Reproduce the items below verbatim, starting with the line that contains "Task: Expand the Dental section" and continuing through the final line of the items. Omit the pictures.

** START DATASET RECORDS **

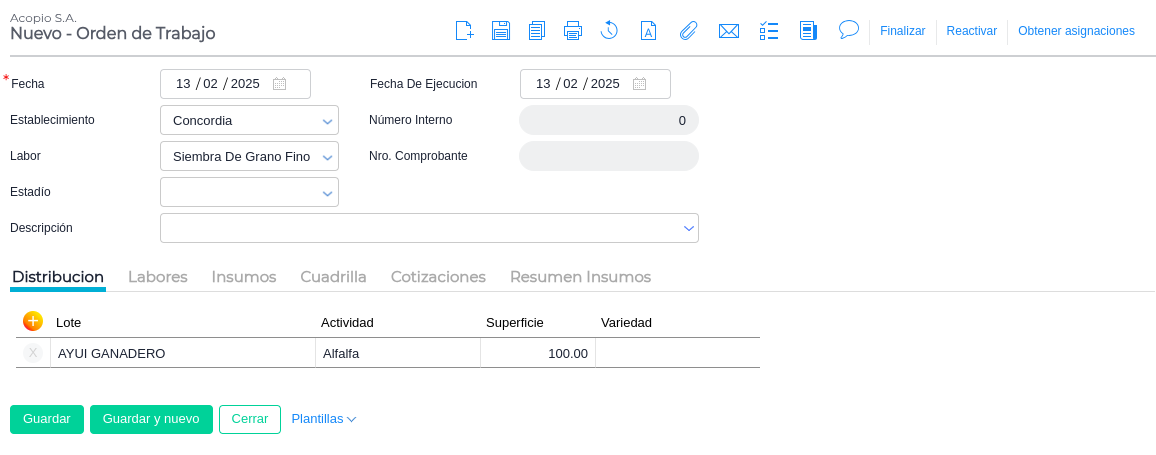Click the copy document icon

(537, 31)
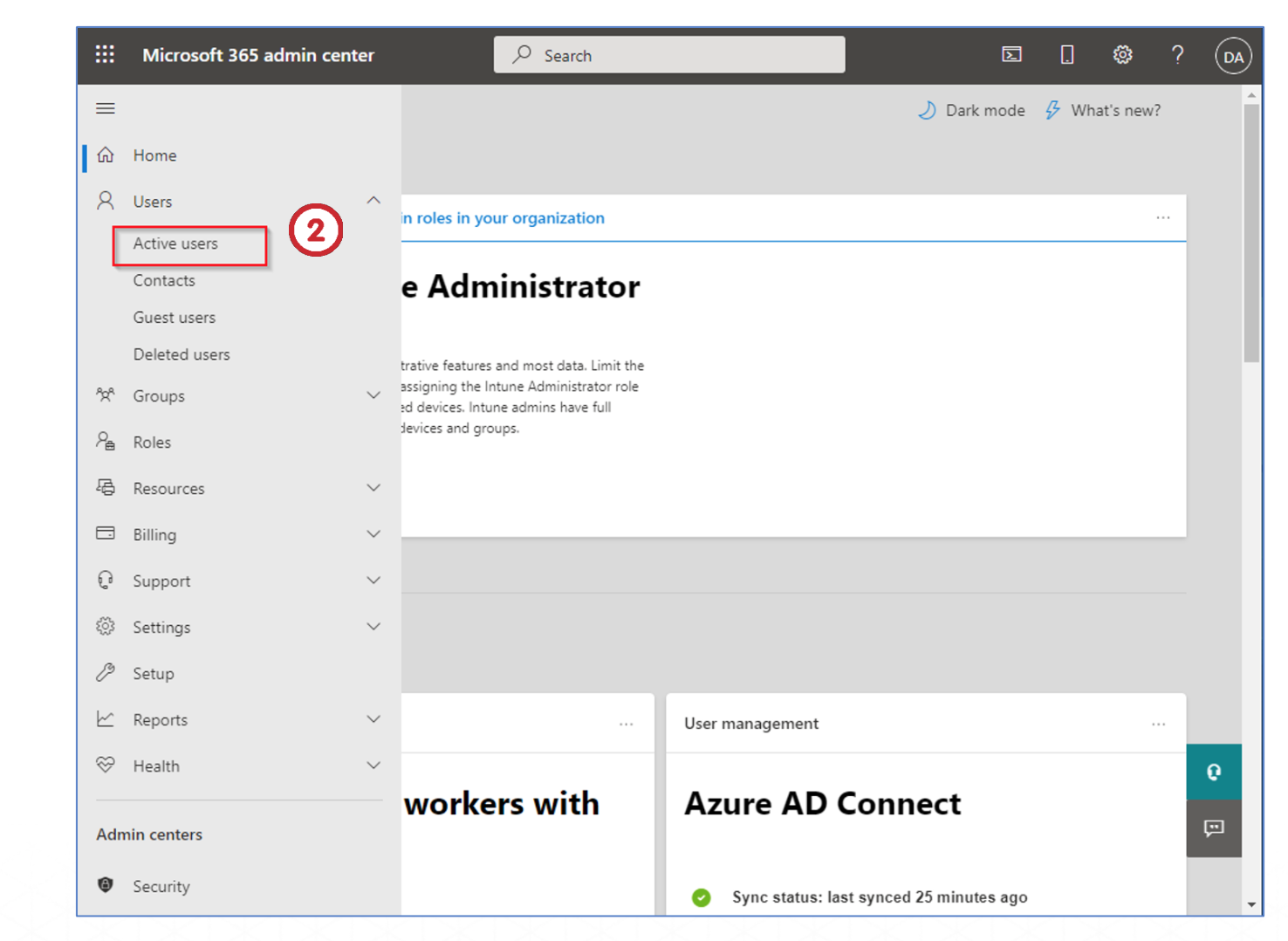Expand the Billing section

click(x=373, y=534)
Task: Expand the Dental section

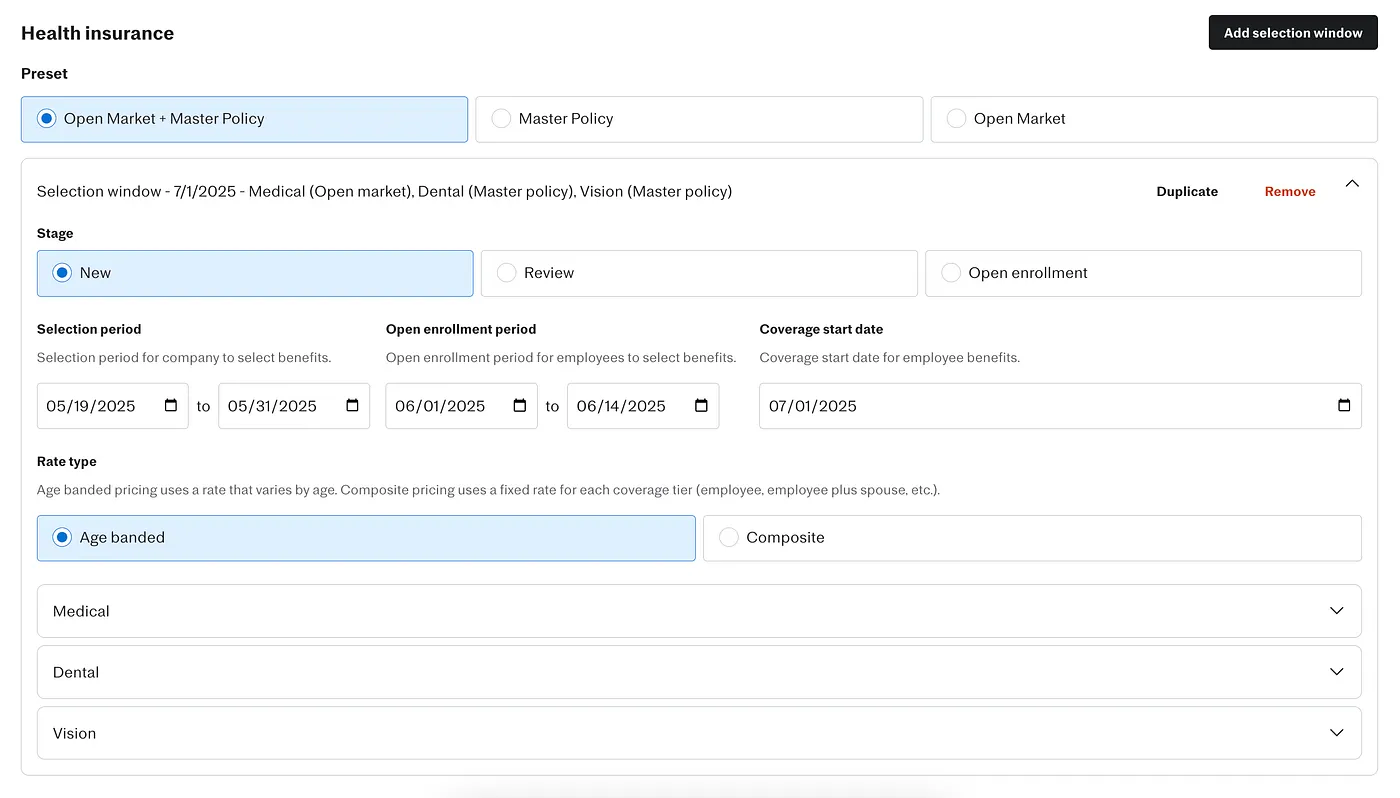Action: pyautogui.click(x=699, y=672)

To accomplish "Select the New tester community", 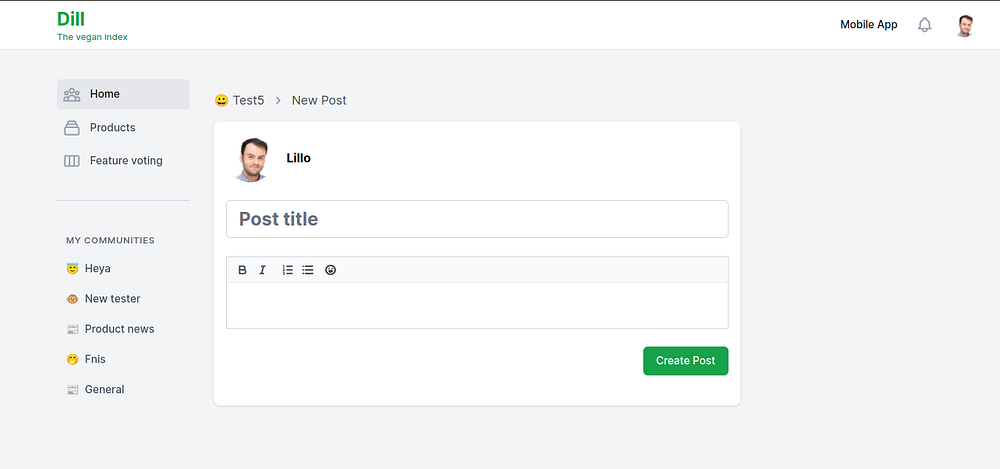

** END DATASET RECORDS **

• **REPLY**
Task: Expand the Dental section

Action: pyautogui.click(x=699, y=672)

To accomplish "Select the New tester community", 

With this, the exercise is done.